Les chaleurs printanières revenant, nombreuses sont les chattes qui vont comme chaque année se retrouver confrontées à ce qui pour elles constitue un problème rémanent : l’humidité !
La chatte, on le sait, n’aime pas l’eau, cette dernière étant source d’altérations de sensations tactiles, gustatives et olfactives perçues par son environnement immédiat. Il n’en résulte pas pour le vétérinaire source de grande inquiétude, tant il est par essence familier de ce problème que finalement lui seul peut résoudre. Mais il n’en reste pas moins que le public, lorsqu’il est confronté de manière aiguë à la présence d’une chatte mouillée, se trompe encore trop fréquemment sur la conduite à tenir.
Le syndrome « chatte mouillée », s’il se limite heureusement dans nos contrées à une période qui s’étale du 30 mars au 30 juin, voit son origine dans certaines pratiques ancestrales de la Gaule antique ; à cette époque en effet, il était de bon ton de profiter de cette période de retour des chaleurs pour laver les chattes, encrassées qu’elles étaient par des hivers que leurs propriétaires passaient souvent à guerroyer, délaissant alors leur animal favori. Bien évidemment les us et coutumes ont évolué, et on lave à l’heure actuelle bien plus souvent les chattes qu’on ne le faisait à l’époque.

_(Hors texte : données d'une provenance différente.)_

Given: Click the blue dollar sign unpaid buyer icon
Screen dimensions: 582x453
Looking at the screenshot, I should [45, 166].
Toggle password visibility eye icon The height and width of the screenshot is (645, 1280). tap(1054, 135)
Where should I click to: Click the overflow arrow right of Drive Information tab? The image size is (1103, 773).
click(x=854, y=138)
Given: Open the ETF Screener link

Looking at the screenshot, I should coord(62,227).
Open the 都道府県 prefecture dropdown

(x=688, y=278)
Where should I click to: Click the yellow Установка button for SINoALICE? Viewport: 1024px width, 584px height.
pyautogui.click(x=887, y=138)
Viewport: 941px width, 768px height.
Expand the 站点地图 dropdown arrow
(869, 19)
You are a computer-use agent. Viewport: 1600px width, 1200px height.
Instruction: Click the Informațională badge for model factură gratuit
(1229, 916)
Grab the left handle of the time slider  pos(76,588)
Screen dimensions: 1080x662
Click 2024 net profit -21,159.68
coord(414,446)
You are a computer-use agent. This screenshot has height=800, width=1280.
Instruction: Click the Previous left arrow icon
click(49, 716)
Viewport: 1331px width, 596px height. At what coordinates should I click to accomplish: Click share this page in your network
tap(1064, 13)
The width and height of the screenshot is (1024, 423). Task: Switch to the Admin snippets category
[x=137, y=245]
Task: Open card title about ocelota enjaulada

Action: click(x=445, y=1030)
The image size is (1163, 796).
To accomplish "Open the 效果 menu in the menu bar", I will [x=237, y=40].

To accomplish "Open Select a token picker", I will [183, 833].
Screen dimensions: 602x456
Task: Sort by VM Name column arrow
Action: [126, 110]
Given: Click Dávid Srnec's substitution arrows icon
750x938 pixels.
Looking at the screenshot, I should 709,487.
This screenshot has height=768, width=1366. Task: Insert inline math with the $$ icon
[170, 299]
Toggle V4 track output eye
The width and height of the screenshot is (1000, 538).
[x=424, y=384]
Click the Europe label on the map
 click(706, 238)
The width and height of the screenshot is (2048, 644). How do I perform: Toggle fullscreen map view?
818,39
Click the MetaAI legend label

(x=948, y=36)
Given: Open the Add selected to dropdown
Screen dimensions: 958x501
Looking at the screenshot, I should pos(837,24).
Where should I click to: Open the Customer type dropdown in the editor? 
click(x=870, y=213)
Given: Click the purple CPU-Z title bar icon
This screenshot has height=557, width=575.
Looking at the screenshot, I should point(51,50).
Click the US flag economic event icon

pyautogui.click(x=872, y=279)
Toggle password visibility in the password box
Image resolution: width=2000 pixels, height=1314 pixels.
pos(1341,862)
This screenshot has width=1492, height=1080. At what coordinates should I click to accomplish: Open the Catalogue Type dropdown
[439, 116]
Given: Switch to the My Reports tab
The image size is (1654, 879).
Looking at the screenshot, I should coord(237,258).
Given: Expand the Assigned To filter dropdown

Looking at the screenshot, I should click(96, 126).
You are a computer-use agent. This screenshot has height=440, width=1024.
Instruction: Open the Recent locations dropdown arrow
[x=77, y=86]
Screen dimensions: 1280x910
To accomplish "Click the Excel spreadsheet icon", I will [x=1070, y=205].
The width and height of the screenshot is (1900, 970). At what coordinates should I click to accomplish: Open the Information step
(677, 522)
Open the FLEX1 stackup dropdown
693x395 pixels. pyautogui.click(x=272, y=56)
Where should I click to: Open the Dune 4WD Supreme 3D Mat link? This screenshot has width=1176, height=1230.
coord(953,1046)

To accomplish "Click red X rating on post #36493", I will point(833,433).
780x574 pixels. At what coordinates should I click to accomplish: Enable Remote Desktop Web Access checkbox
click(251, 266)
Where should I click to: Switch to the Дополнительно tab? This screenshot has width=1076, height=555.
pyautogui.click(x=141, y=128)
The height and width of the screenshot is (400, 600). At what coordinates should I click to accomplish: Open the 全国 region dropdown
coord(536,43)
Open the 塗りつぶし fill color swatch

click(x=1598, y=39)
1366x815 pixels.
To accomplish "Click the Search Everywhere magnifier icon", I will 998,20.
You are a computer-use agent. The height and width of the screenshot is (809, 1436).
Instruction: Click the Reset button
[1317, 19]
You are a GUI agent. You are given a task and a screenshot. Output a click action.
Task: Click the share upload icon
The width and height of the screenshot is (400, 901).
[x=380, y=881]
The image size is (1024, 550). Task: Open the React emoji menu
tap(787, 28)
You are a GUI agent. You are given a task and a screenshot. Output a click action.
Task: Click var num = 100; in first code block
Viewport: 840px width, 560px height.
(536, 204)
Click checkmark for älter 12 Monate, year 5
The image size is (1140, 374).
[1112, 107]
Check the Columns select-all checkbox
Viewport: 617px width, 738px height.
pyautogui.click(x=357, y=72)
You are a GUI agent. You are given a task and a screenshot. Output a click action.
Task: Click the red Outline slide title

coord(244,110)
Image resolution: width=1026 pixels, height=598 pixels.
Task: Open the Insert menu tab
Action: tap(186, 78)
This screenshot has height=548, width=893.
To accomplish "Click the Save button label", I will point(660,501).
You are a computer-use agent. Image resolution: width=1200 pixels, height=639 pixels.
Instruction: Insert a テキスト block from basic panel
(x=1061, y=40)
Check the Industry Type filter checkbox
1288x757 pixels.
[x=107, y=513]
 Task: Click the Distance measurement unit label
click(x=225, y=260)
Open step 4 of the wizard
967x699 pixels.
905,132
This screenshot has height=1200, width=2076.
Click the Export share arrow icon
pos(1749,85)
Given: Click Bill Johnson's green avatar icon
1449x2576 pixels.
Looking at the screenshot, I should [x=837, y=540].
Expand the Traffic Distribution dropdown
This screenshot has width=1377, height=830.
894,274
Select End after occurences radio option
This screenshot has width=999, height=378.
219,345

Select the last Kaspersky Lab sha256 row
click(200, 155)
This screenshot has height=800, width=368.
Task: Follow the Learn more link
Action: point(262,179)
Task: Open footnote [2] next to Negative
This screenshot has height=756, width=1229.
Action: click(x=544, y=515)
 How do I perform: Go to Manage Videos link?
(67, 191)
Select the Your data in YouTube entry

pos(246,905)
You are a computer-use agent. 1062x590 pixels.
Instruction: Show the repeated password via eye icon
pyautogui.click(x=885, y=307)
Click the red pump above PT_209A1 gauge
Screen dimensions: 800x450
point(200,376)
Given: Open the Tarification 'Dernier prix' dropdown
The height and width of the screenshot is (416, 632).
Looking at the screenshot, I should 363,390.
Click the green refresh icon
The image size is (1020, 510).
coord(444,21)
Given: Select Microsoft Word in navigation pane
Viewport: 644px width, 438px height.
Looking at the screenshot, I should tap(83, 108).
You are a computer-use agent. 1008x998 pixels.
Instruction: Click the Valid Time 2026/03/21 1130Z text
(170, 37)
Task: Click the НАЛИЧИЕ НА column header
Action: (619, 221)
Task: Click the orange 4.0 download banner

Mais cette pratique a fini par s’ancrer dans la génétique de l’animal, amenant d’elles-mêmes les chattes à choisir cette période de l’année pour se tremper d’elles-mêmes, souvent d’ailleurs à la seule perception visuelle de l’intérêt que peut leur porter leur maître.
Dès lors, dans le cas ou tout un chacun se trouverait face à une chatte présentant des signes de ce syndrome, il nous est possible de conseiller la démarche thérapeutique suivante :
-vérifier dans un premier temps que l’affection suspectée est bien celle en cause, par un examen attentif de la toison de l’animal ; la perception ira de la simple humidité moite à une sensation de fourrure trempée, sachant toutefois que la simple manipulation se révèle inductrice d’une augmentation du phénomène en cause ;
-ne jamais tenter de sécher la chatte par un quelconque moyen mécanique ou faisant appel à un appareil électrique ; la cause même du syndrome étant d’origine psychogène, toute manœuvre de ce type ne fera qu’accroître l’humidité ambiante et faire passer le processus à un stade suraigu des plus redoutables pour les personnes environnantes ;
-traiter en fait le mal par le mal, en adaptant les principes même de la médecine dite homéopathique mais sans avoir à diluer le principe actif : l’eau ! Seule une aspersion profuse et sans discernement d’eau froide sur la chatte se révèlera susceptible de ramener rapidement l’animal à son état originel de légume au demeurant fort sympathique.